From the U.S. Supreme Court to local courts all across this nation, decisions abound affirming the right of free speech. According to one court decision from Virginia Beach: "Debate over public issues, including the qualifications and performance of public officials (such as a school superintendent), lies at the heart of the First Amendment." That decision states that the First Amendment "protects the ability to question and challenge the fitness of the community leaders, including administrative leaders in a school system."
Further, the courts have consistently rejected attempts to curtail the rights of elected officials to speak to the issues, including qualifications, integrity and job performance of other officials. Not only does the First Amendment trump documents such as this "Communications Protocol," but in one decision (Parker v. Merlino), the court explicitly states that elected officials may not "be punished or restricted for making public statements that the majority found offensive."
Regardless of whether these board members wish to understand their legal rights and responsibilities, the courts have consistently held that individuals do not surrender their free speech rights when they become elected officials. Nor, can any arm of the government impose greater restrictions on elected officials than on the general public.
As the U.S. Supreme Court has noted:
"The central commitment of the First Amendment ....is that 'debate on public issues should be uninhibited, robust and wide-open.' .... Legislators have an obligation to take positions on controversial political questions so that their constituents can be fully informed by them, and be better able to assess their qualifications for office; also so they may be represented in governmental debates by the person they have elected to represent them."
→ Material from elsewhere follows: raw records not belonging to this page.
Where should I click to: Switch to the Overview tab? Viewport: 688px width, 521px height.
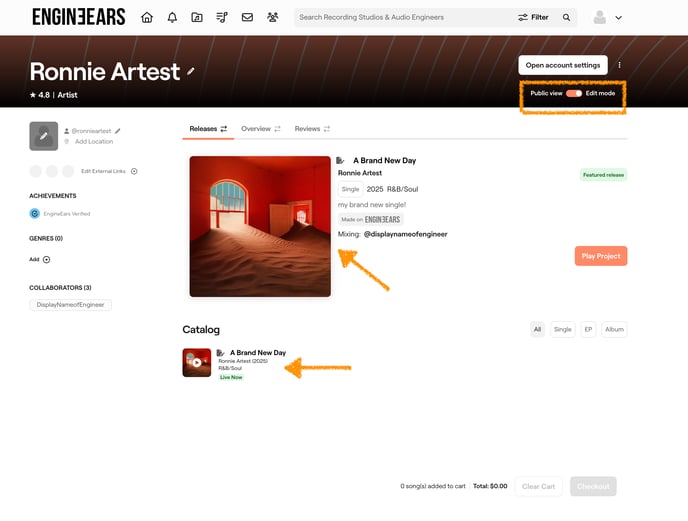click(260, 129)
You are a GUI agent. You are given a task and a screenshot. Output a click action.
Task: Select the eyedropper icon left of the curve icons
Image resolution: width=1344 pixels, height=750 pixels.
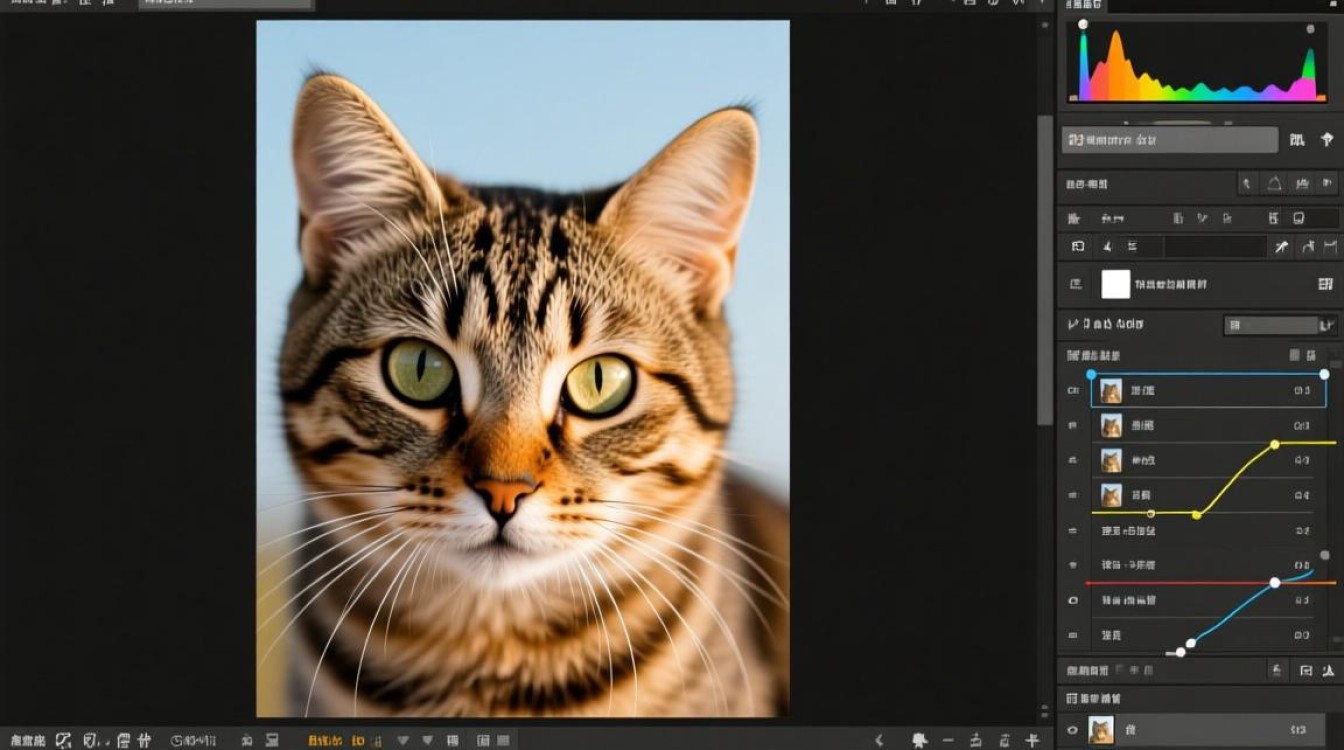tap(1281, 247)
And, if the above is just too much for the School members or their legal counsel to wrap their heads around, perhaps the Ancient Code of Mothers can inform. As in, "I don't care if all your friends are __________, I expect you to know the difference between right and wrong and say something to someone to stop them."
So, Mom, I am trying. But, I need members of the community to speak out as well. If this board doesn't wise up and remember it is supposed to serve the people, it is the duty of the people to make their displeasure known. As I have said before, dissent is as American as the 4th of July and as necessary to freedom and Democracy as the air we breathe.